Friday, 15 May 2009

Hungarian democracy

Becoming an oxymoron?

As remarked before on Conductive World, what happens in Hungary is still capable of disproportional effects across the little world of Conductive Education, perhaps most particularly because, for any foreseeable future, Hungary remains the only potential mass-producer of conductors: a most economically and politically fragile basket for such rare and precious eggs!

Everyone involved in planning a future dependent on the still largely Hungarian conductor workforce would be acting most imprudently not to be keeping a close eye on what is happening in that country.

More generally. though, Conductive World's most recent article on Hungary, also suggested that Hungary bears watching by everyone else too, as a sensitive canary in the present economic and political coal mine that we are now all groping around in, with perhaps particularly resonance for the United Kingdom:

A financially enmired economy, a deeply unpopular centre-left Prime Minister called Gordon, next elections due in 2010, a centre-right opposition party waiting in the wings… Watch the canary!

Hardly the hardest political parallel to spot!

That was all of a month back. This week in the current issue of the New Statesman magazine, political journalist Neal Clark makes depressing report on the present dire state of the democratic process in Hungary and brings English-speakers up to date with a little more detailed

His approval ratings are among the lowest ever achieved by a prime minister. As the former manager of the country’s finances, many blame him for its current economic predicament. By nature an introvert, he is finding it hard to build up a rapport with the electorate. His name is Gordon B....

No, not Gordon Brown, but Gordon Bajnai, who last month was sworn in as the new prime minister of Hungary.

Neal Clark also points to important differences...
... so far

Britain’s Gordon B may not have had his elevation to the premiership endorsed by the electorate, but he is nonetheless a democratically elected member of parliament. Hungary’s Gordon B has not been elected to any office...

Bajnai is not a member of any political party...

As well as the Prime Minister other unelected 'experts' hold ministerial positions in the Hungarian government, the finance minister, the economics minister and the minister for transport, telecommunication and energy. Neal Clark cautions, we should all be worried about what is going on in Hungary, not just the Brits.

The fact that unelected figures hold so much power in a European country that styles itself a democracy is alarming.
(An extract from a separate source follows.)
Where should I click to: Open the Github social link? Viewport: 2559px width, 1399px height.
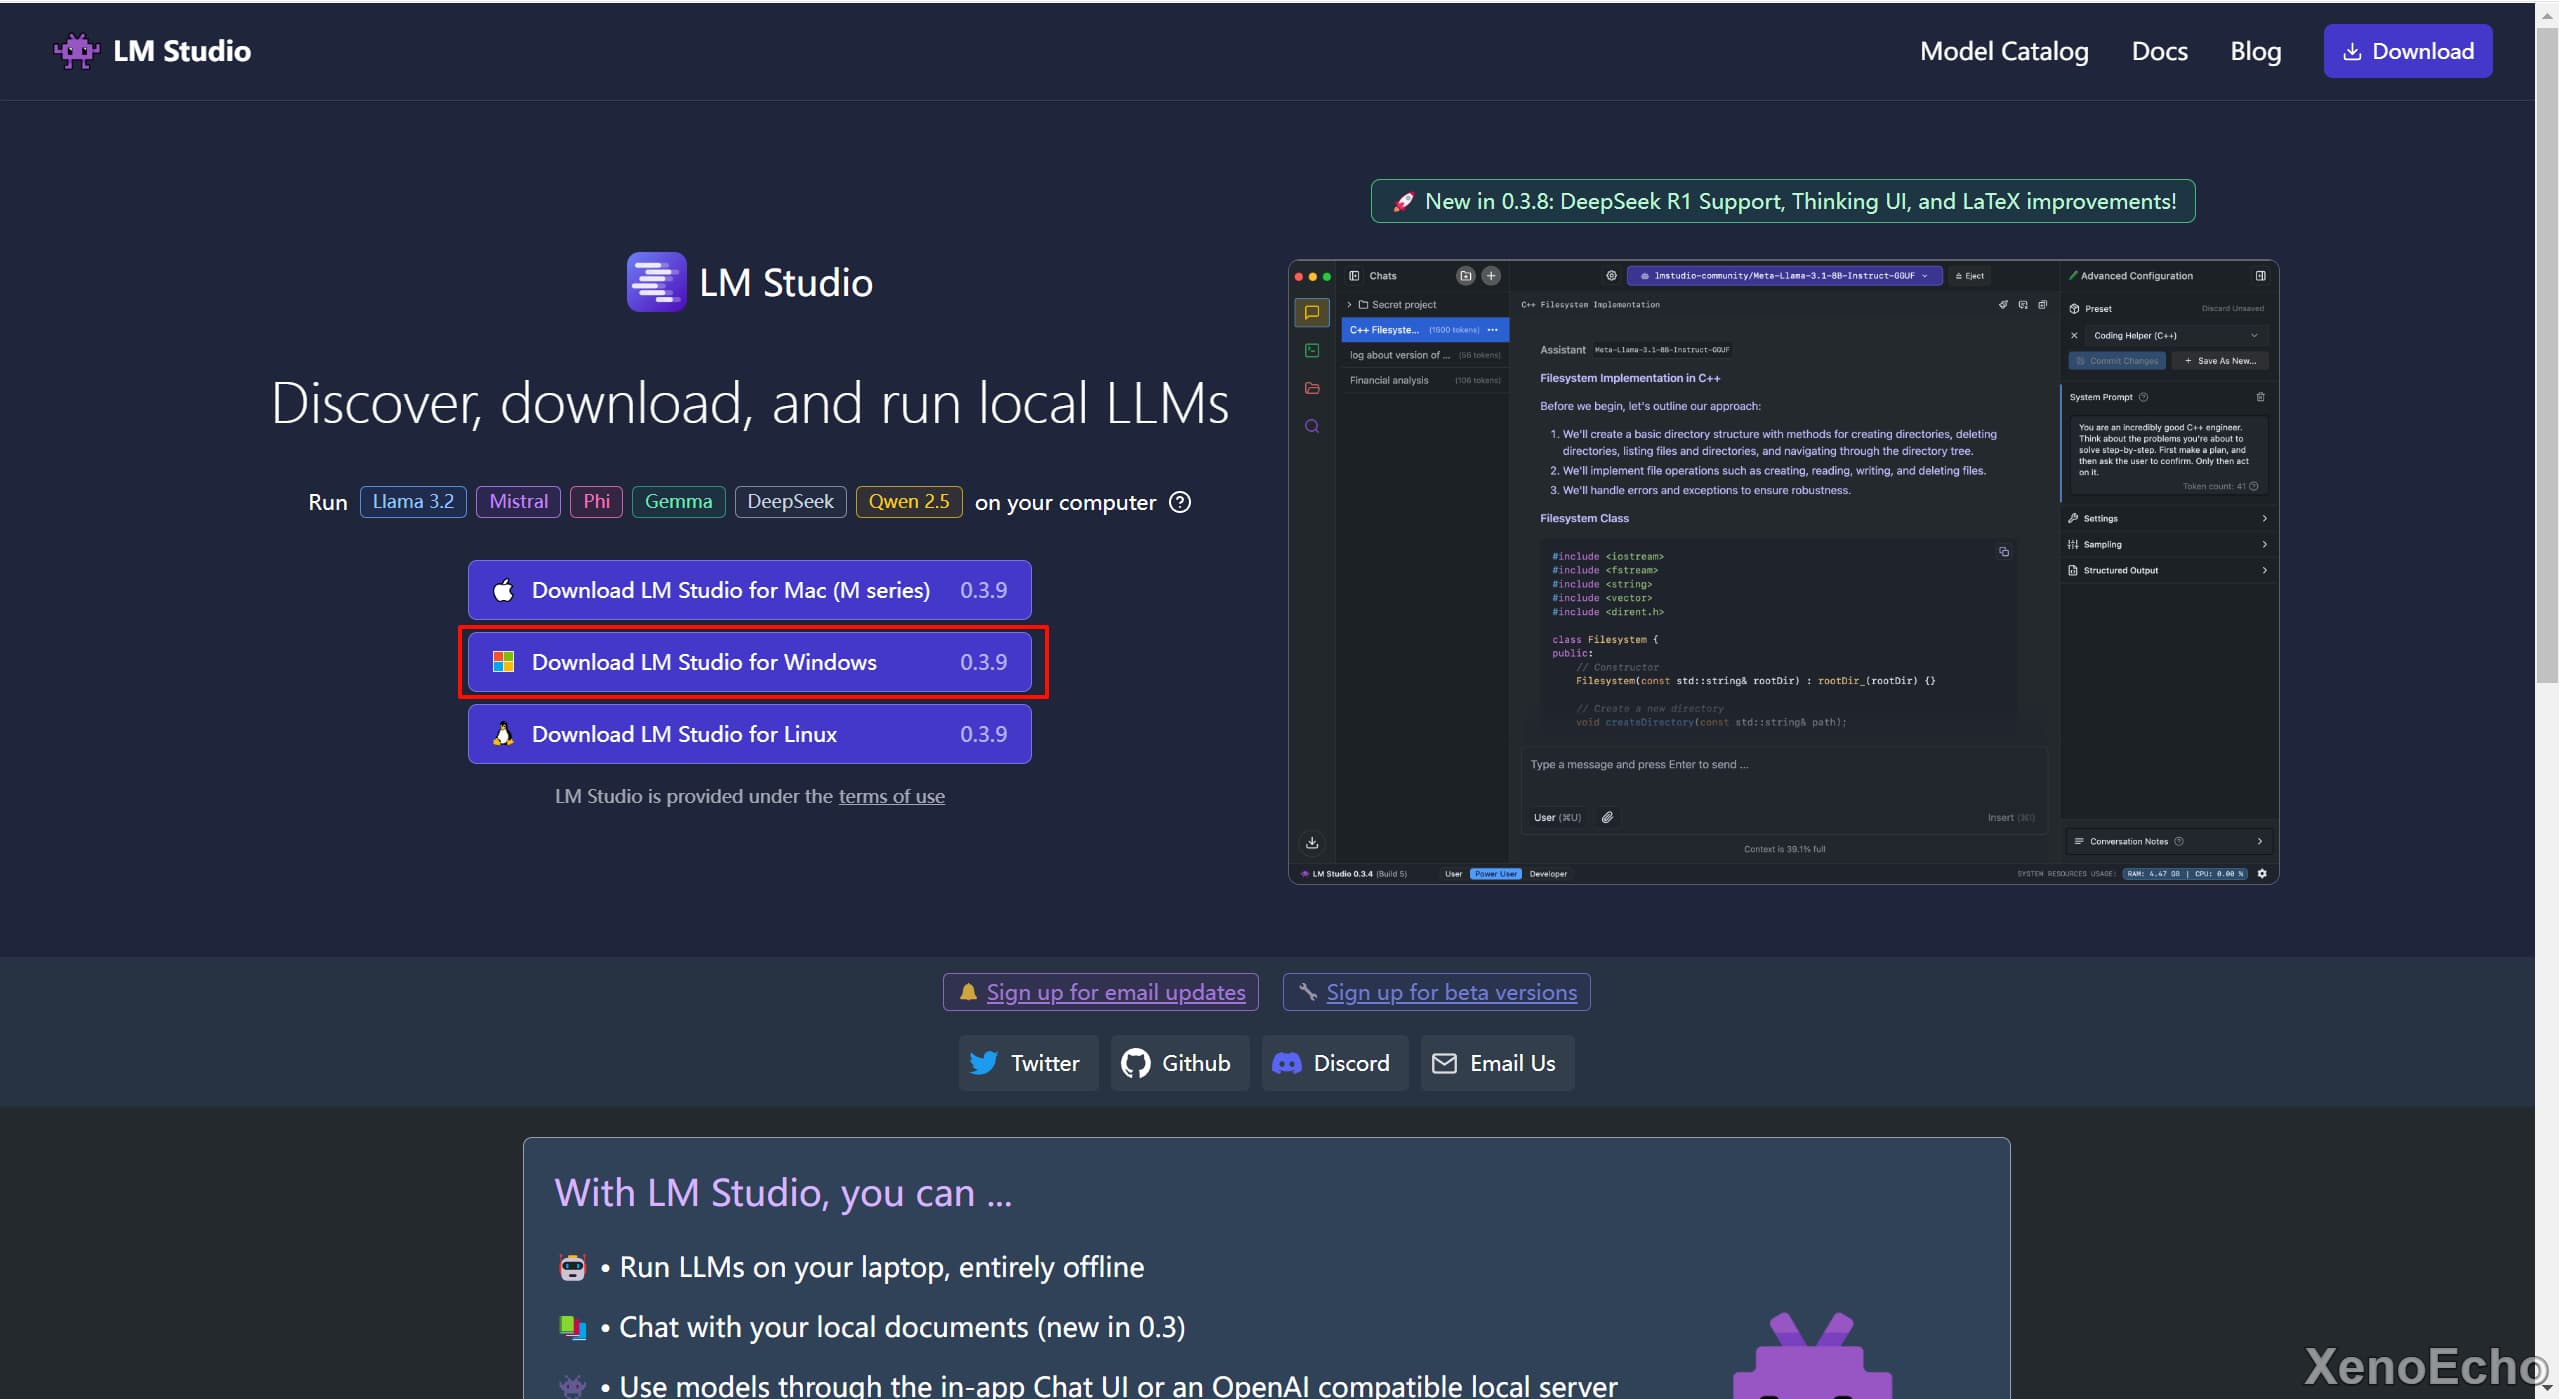1178,1063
The formation of 'non-political' governments to introduce swingeing cuts in public expenditure – and privatise health care, lower pensions and drastically reduce welfare provision – is an undemocratic development that could spread.

Such governments are a long way from being 'non-political. On the contrary, they are espousing ideologically motivated economic policies, but do so under the smokescreen of 'financial necessity'. Unable to receive a popular mandate for their reforms, neoliberals in Hungary have stuck two fingers up at the democratic process. As the economic crisis deepens and public unrest grows, don’t rule out their counterparts in other countries following suit.

The Hungarian canary in the European coal mine.

Except, upon reflection, the Brits at least have no need of a canary, in this last respect anyway, having long been past masters of slipping unelected mates into government (doing and disguising this is one of the functions of the House of Lords: think, for example, of Lord Mandelson).

Over the last couple of weeks, though, the British political class has followed the Hungarian one in another respect, down into unplumbed depths of public contempt, for its own apparent contempt for financial probity.

Note and references

Clark, N. (2009) Hungary tears up the ballot paper: observation on European democracyNew Statesman, 14 May

Sutton. A. (2009) Meanwhile in Hungary: that ‘faraway country’, Conductive World, 8 April

Neal Clark's article is also published on his blog:

His blog was last year's winner of the UK 2007 Weblog Awards, and a runner up for Best UK Blog in 2008. He must know something then that I don't (brevity for one!) and his blog makes salutary reading for anyone blogging in CE.